Excerpt provided =>
## start

Monitoring Cluster
Common Monitoring Metrics
Prometheus Metrics:
The engine exposes monitoring metrics at the HTTP endpoint /metrics
by default on port 8123, which can be directly accessed.
You can view the corresponding metric output using kubectl:
kubectl port-forward -n cnch cnch-default-server-0 8123:8123
# Use port-forward functionality to proxy the port
Afterward, you can open localhost:8123/metrics
in a web browser to see the displayed metrics as shown in the figure below. Each line corresponds to a specific metric item, following the Prometheus-compliant metric format.
VictoriaMetric Metrics Aggregation:
VictoriaMetric is chosen for metric storage, facilitating horizontal scaling and providing richer functionality. An important feature is VMRule, which allows aggregation of raw metrics. Some of the raw Prometheus metrics emitted by various components can be directly used to build monitoring alerts, while others are more complex and not suitable for directly building dashboards or alerts. These are aggregated using VWRule.

## end

Dataset rows:

## start

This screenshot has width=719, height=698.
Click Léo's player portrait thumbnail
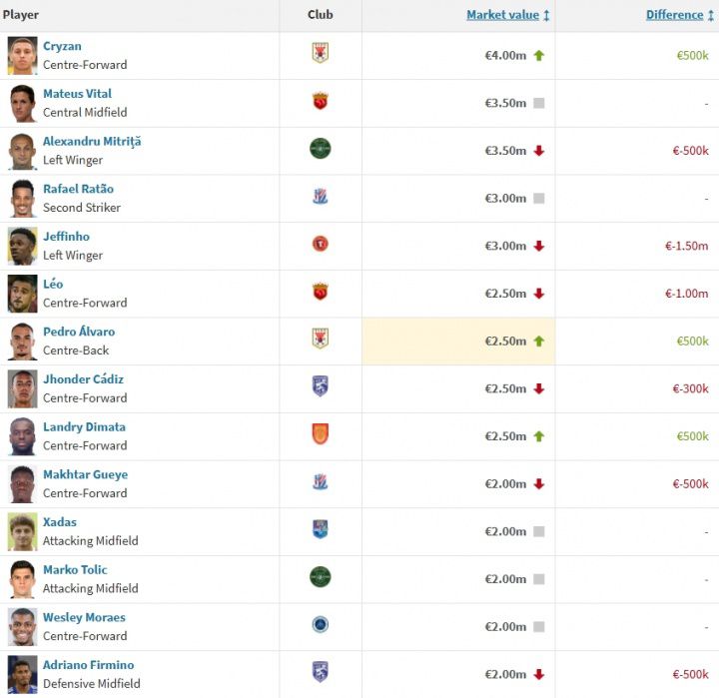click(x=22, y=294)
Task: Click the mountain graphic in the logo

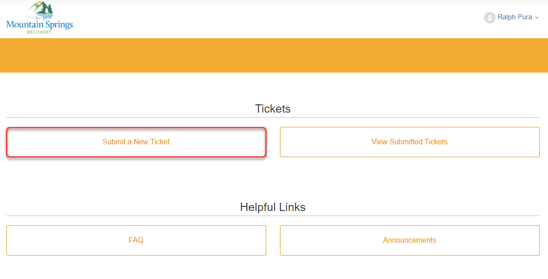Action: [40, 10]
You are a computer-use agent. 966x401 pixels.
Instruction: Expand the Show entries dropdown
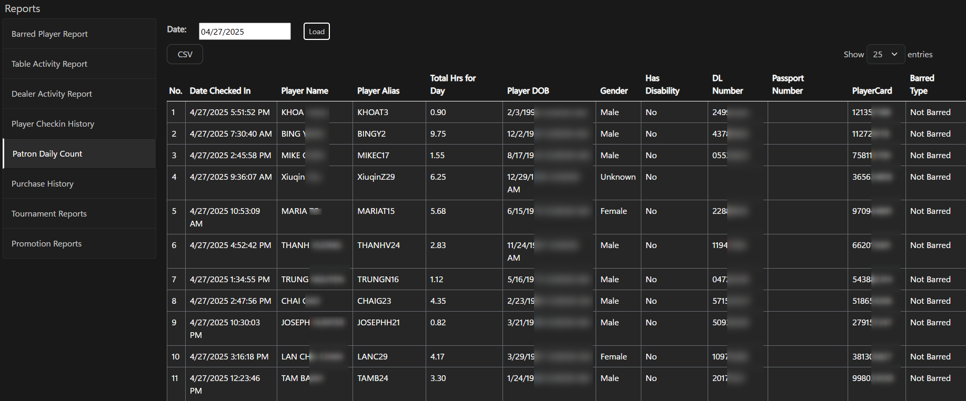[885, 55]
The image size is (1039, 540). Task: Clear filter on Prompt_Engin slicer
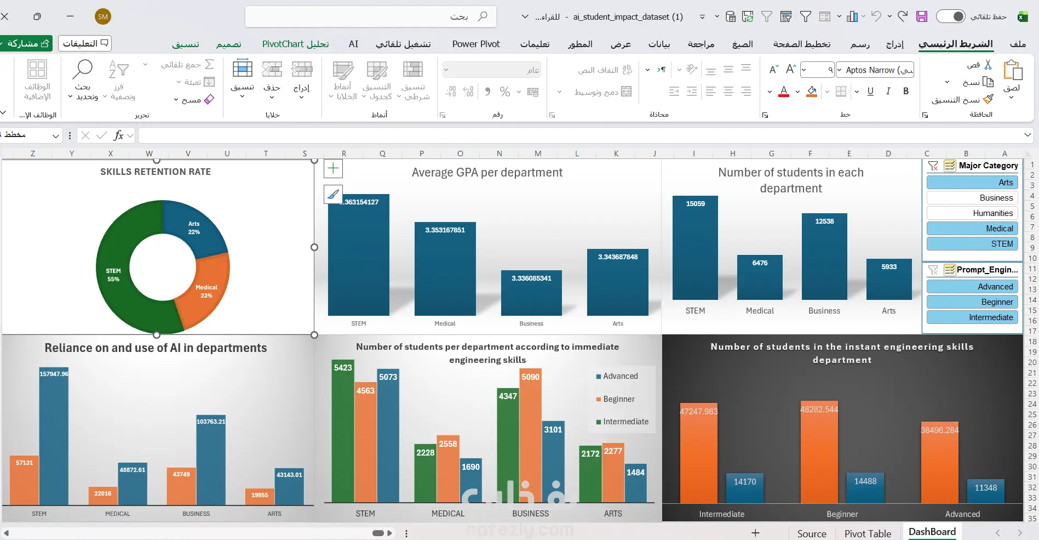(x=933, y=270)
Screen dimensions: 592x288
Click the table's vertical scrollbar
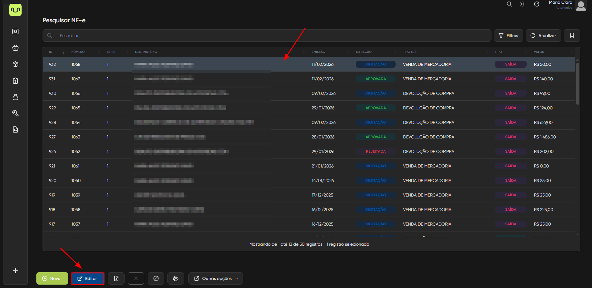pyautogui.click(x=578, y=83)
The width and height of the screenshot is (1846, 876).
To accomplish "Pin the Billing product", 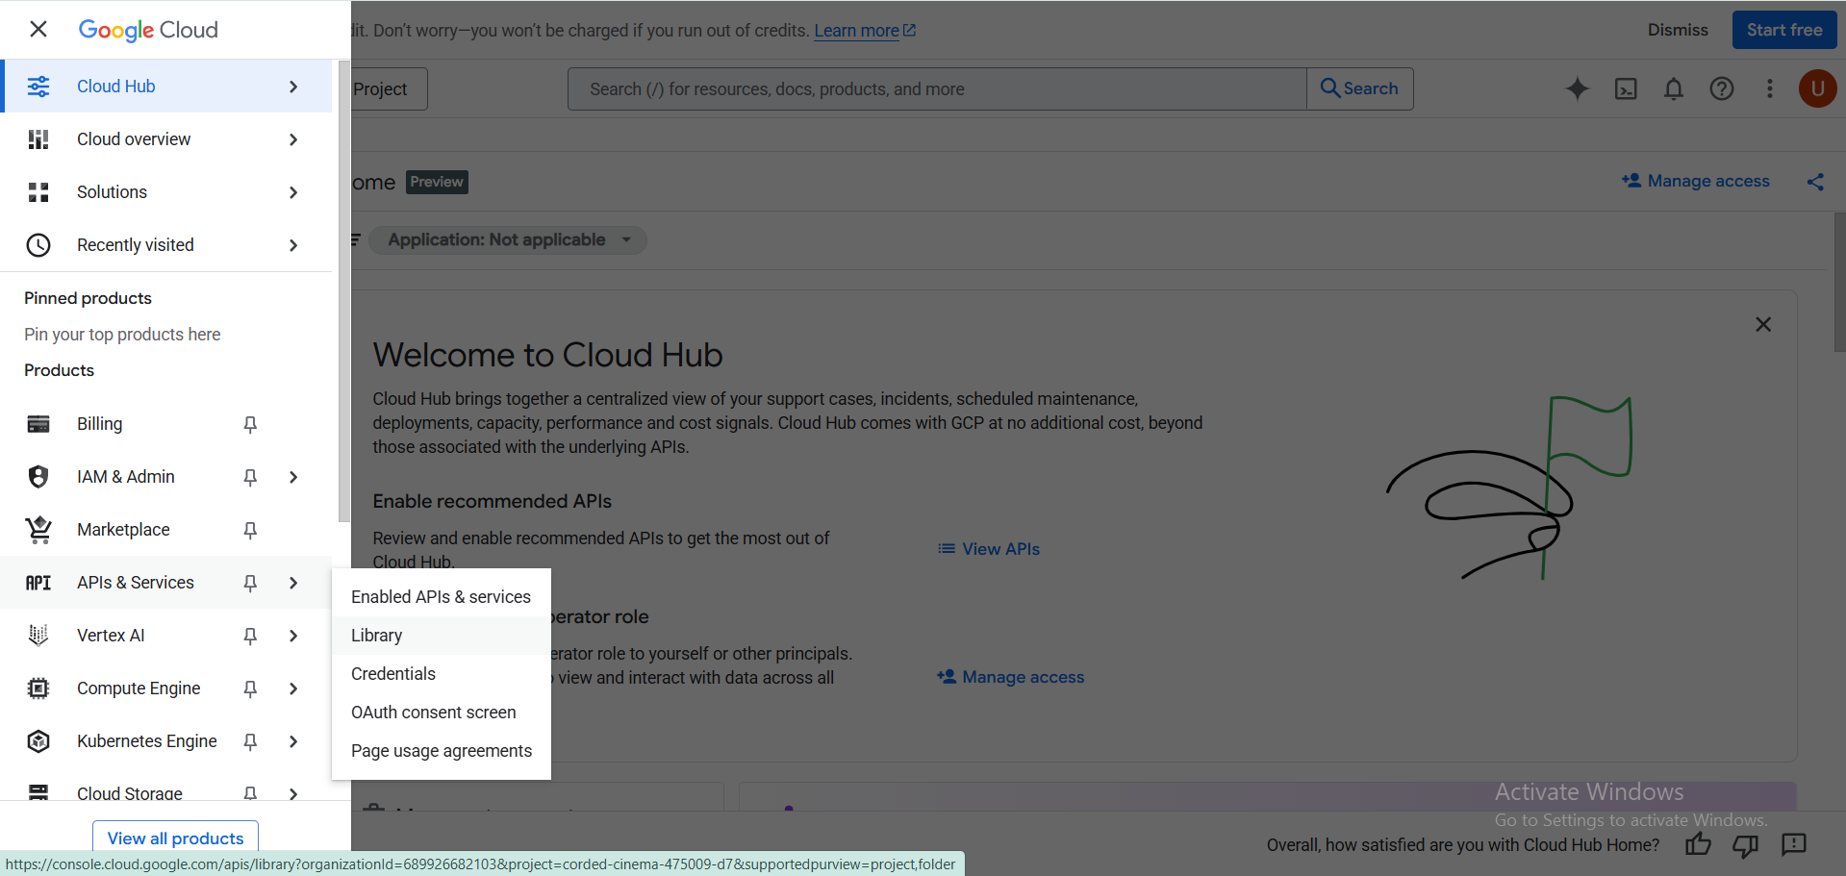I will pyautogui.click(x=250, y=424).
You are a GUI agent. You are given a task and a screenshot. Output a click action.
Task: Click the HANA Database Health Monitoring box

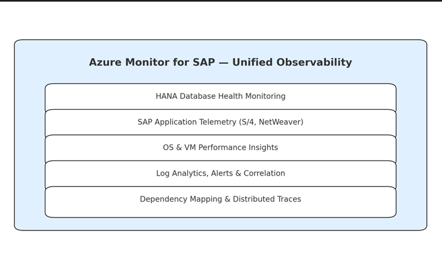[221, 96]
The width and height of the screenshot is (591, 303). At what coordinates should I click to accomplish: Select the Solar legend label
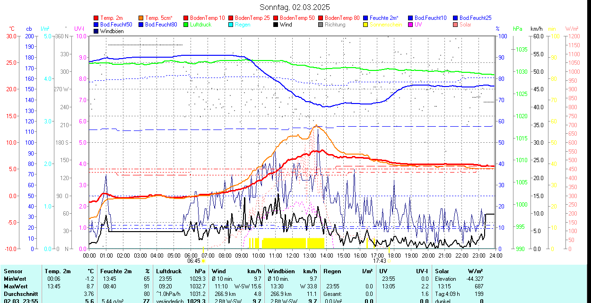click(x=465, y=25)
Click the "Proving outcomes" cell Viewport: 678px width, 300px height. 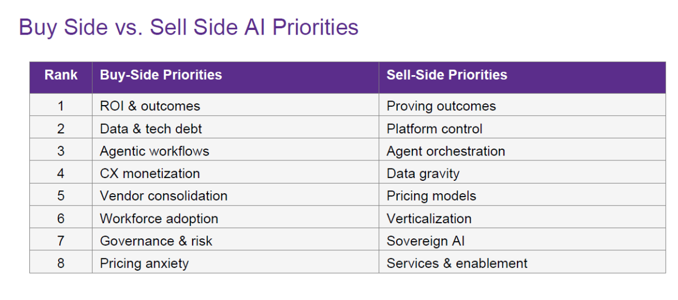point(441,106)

## end

Task set =>
1. In the cluster monitoring text, switch "web browser" to "browser tab" and write out everything from "Monitoring Cluster" down to "Prometheus-compliant metric format.".
2. Pull out every line of the rows above that contains the string "agent", matching case exactly.

Exercise answers =>
1.
Monitoring Cluster
Common Monitoring Metrics
Prometheus Metrics:
The engine exposes monitoring metrics at the HTTP endpoint /metrics
by default on port 8123, which can be directly accessed.
You can view the corresponding metric output using kubectl:
kubectl port-forward -n cnch cnch-default-server-0 8123:8123
# Use port-forward functionality to proxy the port
Afterward, you can open localhost:8123/metrics
in a browser tab to see the displayed metrics as shown in the figure below. Each line corresponds to a specific metric item, following the Prometheus-compliant metric format.

2.
You are a computer-use agent. 966x401 pixels.
You are a GUI agent. You are given a task and a screenshot. Output a click action.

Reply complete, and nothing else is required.